Evan déglutit, épuisé par la douleur et contrarié par ce qu’il entendait.

— Plus de neuf dixième des Guerriers Impériaux sont issus du Sang Ancien, rajouta-t-elle.

— On sait pertinemment que plus on possède d’ancêtres ignemshirs plus on a tendance à avoir une Compatibilité élevé, rétorqua Evan.

— C’est exactement ce que je dis, ma’nkel. Le sang est ce qui nous rend supérieur. C’est un fait indubitable.

Elle continuait de l’observer avec ce même regard plein d’intérêt.

— Je suis une sorte de bête de foire pour toi ?

— Peut-être… j’en attendais plus de toi… Je crois… répondit-elle en haussant les épaules. De l’un des Quatre Souverains. Je suis un peu déçu.

— Navré que le spectacle ne soit pas à ton goût.

— Ce sont plus tes performances qui ne le sont pas. Pour ce qui est du spectacle. Tu t’en sors très honorablement, étant donné ce que tu as subi.

Evan ne put réprimer un sourire en secouant la tête, n’en revenant pas de ce qu’il entendait. Cette fille était convaincue d’être une sorte d’entité supérieure. Être qui portait sur le monde un regard juste et équilibré sans oublier sa supériorité.

— Est-ce que tu penses être humaine ?

— Je suis plus qu’un homme, répondit-elle immédiatement. Beaucoup plus.

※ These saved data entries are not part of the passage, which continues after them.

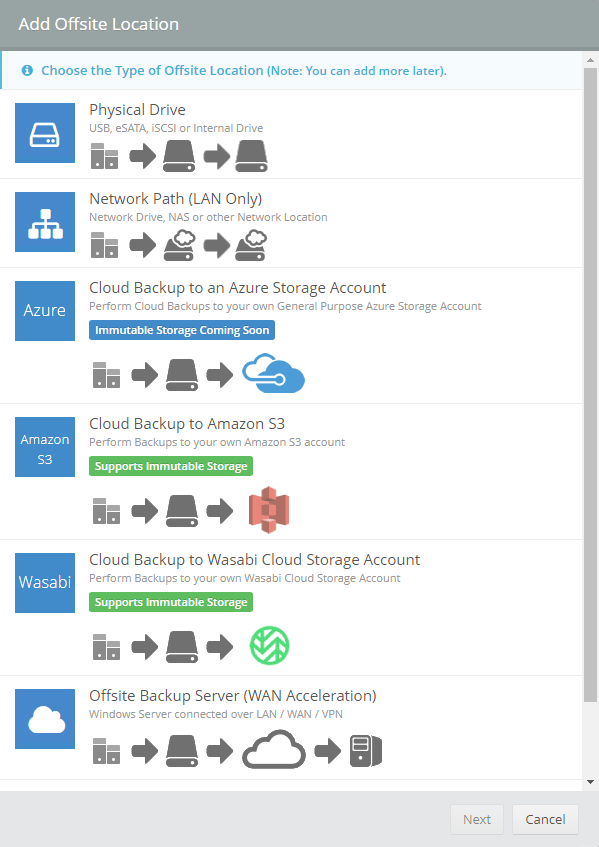Click Supports Immutable Storage badge under Wasabi
Screen dimensions: 599x847
[171, 602]
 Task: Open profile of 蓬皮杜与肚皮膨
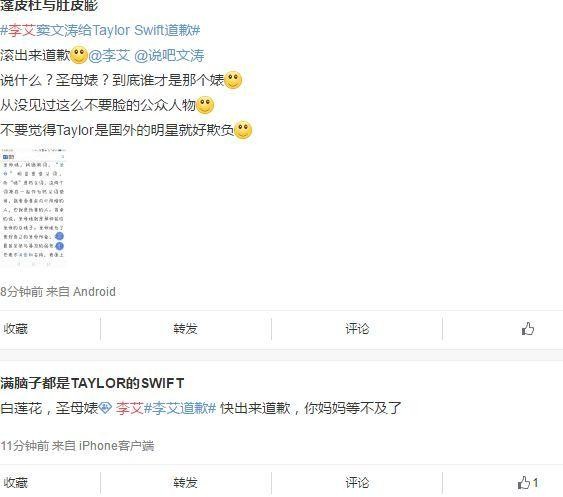coord(49,6)
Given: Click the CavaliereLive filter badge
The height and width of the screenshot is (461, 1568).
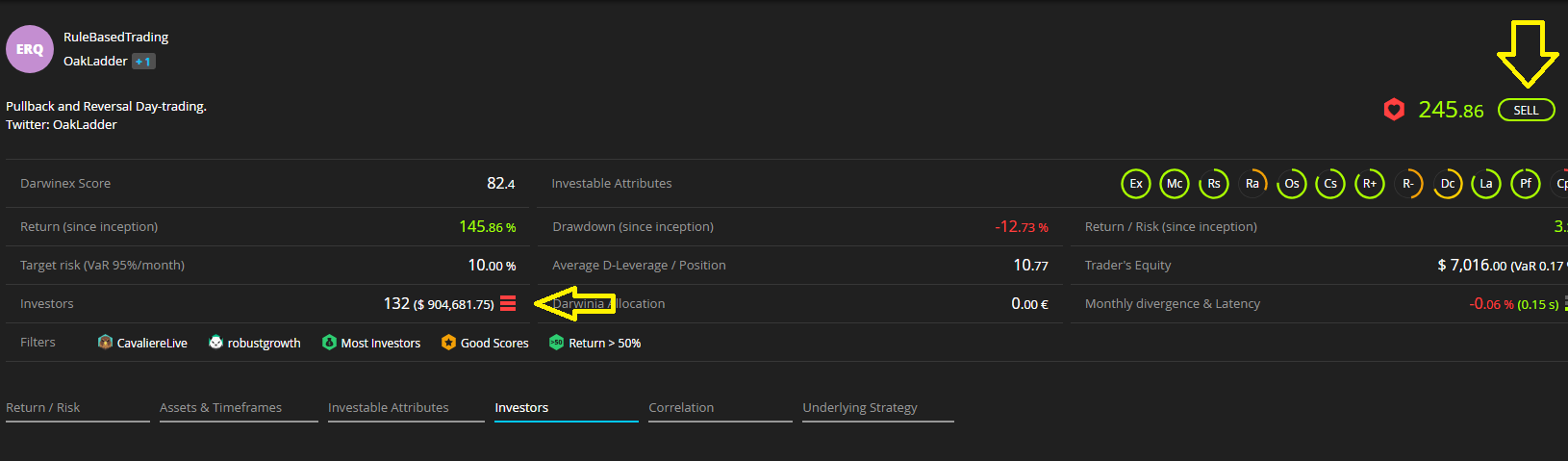Looking at the screenshot, I should point(142,343).
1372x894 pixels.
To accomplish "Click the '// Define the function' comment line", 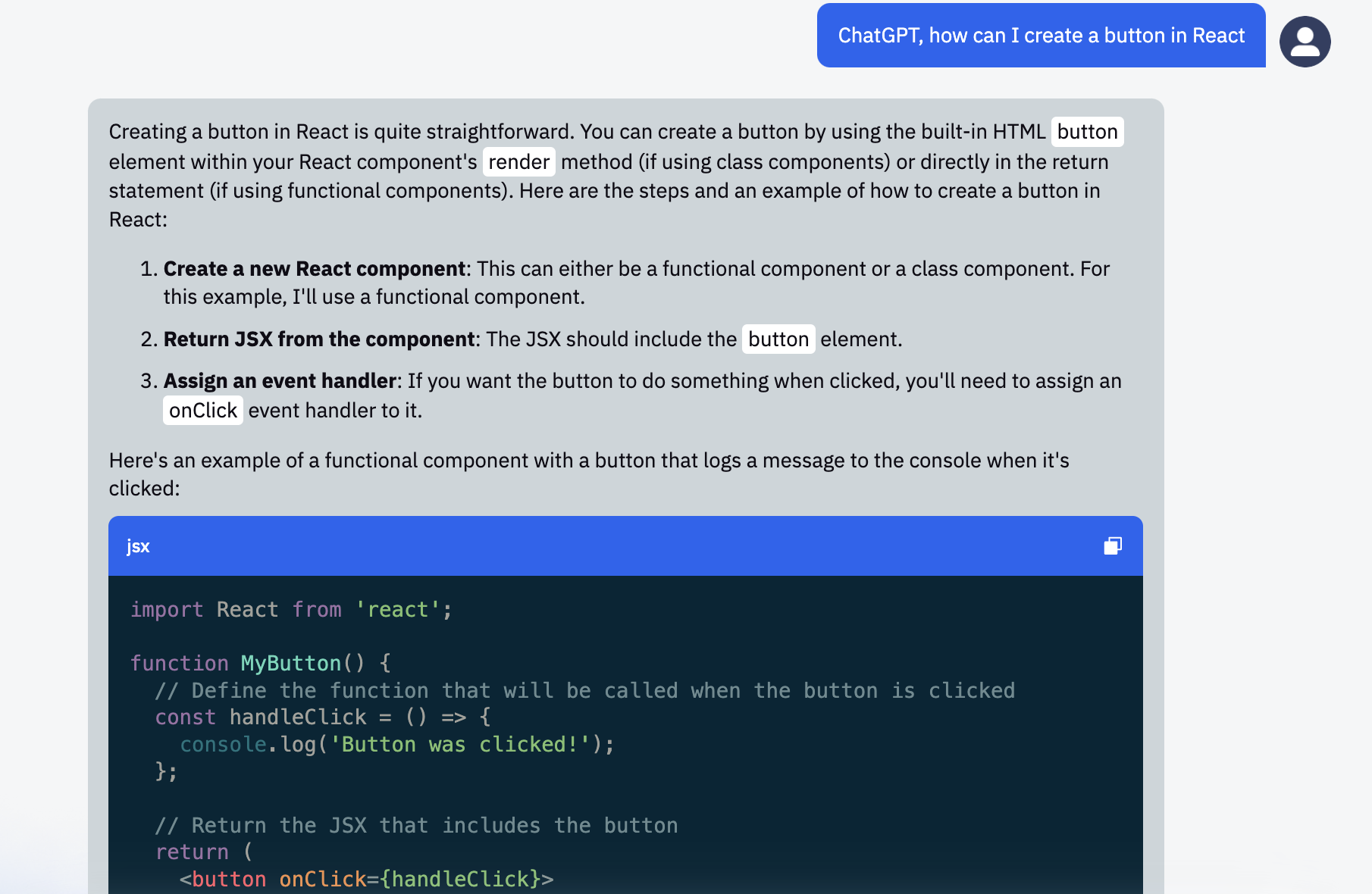I will point(584,691).
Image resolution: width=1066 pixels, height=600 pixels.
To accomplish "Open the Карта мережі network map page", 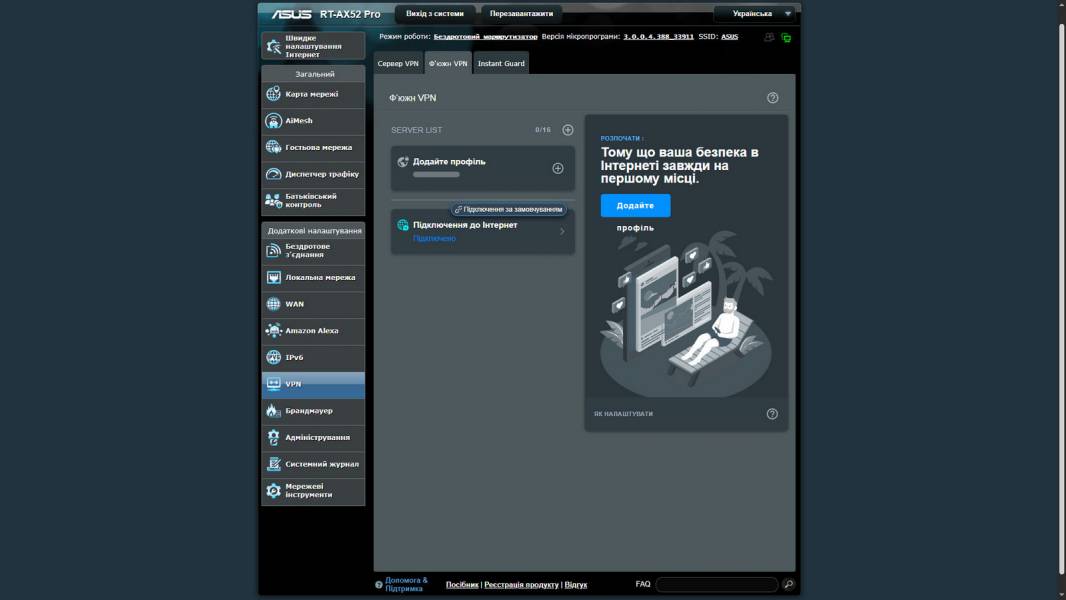I will pyautogui.click(x=312, y=94).
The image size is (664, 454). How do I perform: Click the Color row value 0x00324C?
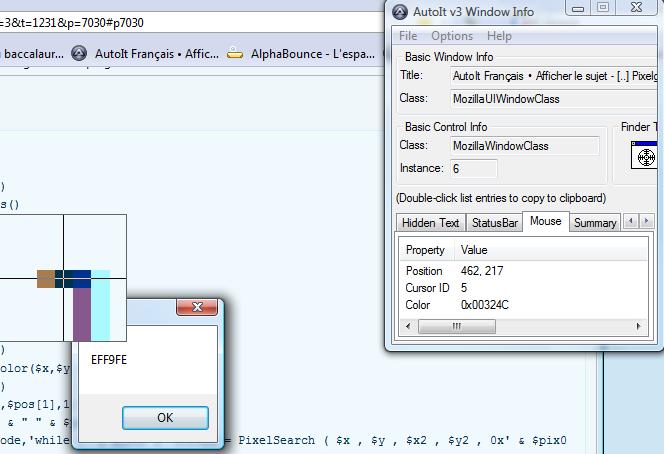[485, 305]
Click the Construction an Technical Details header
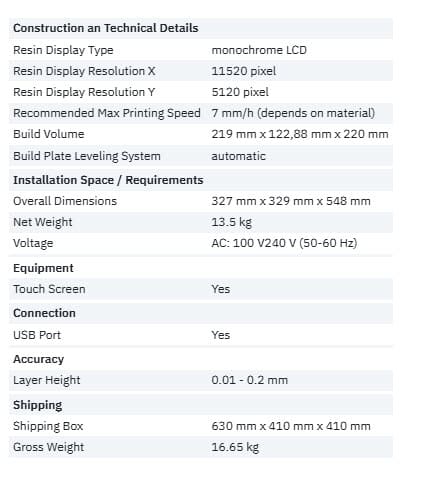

— Lorsqu’Ishirin’Ral’Eriok, le Dévoreur de Cendres, sortira de l’Abîme pour te rendre visite, tu te rendras compte que la cendre n’est que de la terre consumée par le feu.

Elle sourit. Une réaction à laquelle il ne s’était pas attendu. Sous la lumière pâle du couloir, ses jolis traits lui donnaient un air irréel. Comme si elle était une sorte de déesse psychopompe. Ou une Naareïs, les prophétesses aussi magnifiques que sinistres qui servaient les Reiishirins lors des Trente Années du Chaos. Elle n’était pas comme les autres Sha’Daigan. Elle en avait tous les codes mais au fond, il voyait bien qu’elle était différente.

— Tu me regardes différemment, dit-elle. A quoi penses-tu ?

Le jeune homme s’allongea doucement sur le côté sans cesser de regarder La Reine des Cendres.

— Ella, répondit-il. Pourquoi apprécies-tu autant cette fille. Je veux dire. Tu es tellement plus qu’un être humain. Côtoyer une fille aussi quelconque ne t’ennuie pas. Cela ne te répugne pas. D’autant qu’elle vit dans le Moulin. Ce qui n’a rien de glorieux.

Elle eut encore ce même sourire. Evan se rendit compte qu’il aurait aimé la peindre. Comme il la voyait présentement. Il n’éprouvait pas de sympathie à l’égard de cette fille mais il savait reconnaître la beauté lorsqu’il la voyait.

— Ella n’est pas quelconque, loin de là. Je l’apprécie, c’est tout. Je n’ai pas de raison particulière. Je ne lui demande pas d’être différente et je comprends qu’elle et moi ne vivons pas dans le même monde. C’est même pour cela que je l’apprécie… Je crois…

Evan sourit. Ella était pour elle, ce que la peinture était pour lui… Un moyen d’échapper au monde noguemien. De se sentir normal. Elle posa délicatement la bouteille à l’intérieur de la cellule, derrière les barreaux à côté de lui et se redressa en esquissant un sourire charmant en disant :

— Quelle est votre devise déjà ? celle des lonshirions ? Un lonshirion est un vent brulant et impétueux…

— Sa force est indomptable et sa lame indestructible, compléta à voix basse Evan, les yeux clos, sentant un engourdissement l’envahir alors que la douleur s’atténuait un peu.

— Je comprends encore mieux pourquoi Jahandar, le Roi Flamboyant te tenait en si haute estime. Tu devrais boire ce qu’il y a dans la bouteille, entendit-il bercer par la voix chaude et suave de la jeune fille. Cela apaisera ta douleur.

Il l’entendit s’éloigner puis le silence reprit possession des lieux. Jahandar ? Que savait-elle de lui ? Il ne se souvenait pas que ce dernier fût particulièrement proche de Nora Zal... Il ouvrit les yeux et fixa la bouteille, pensivement.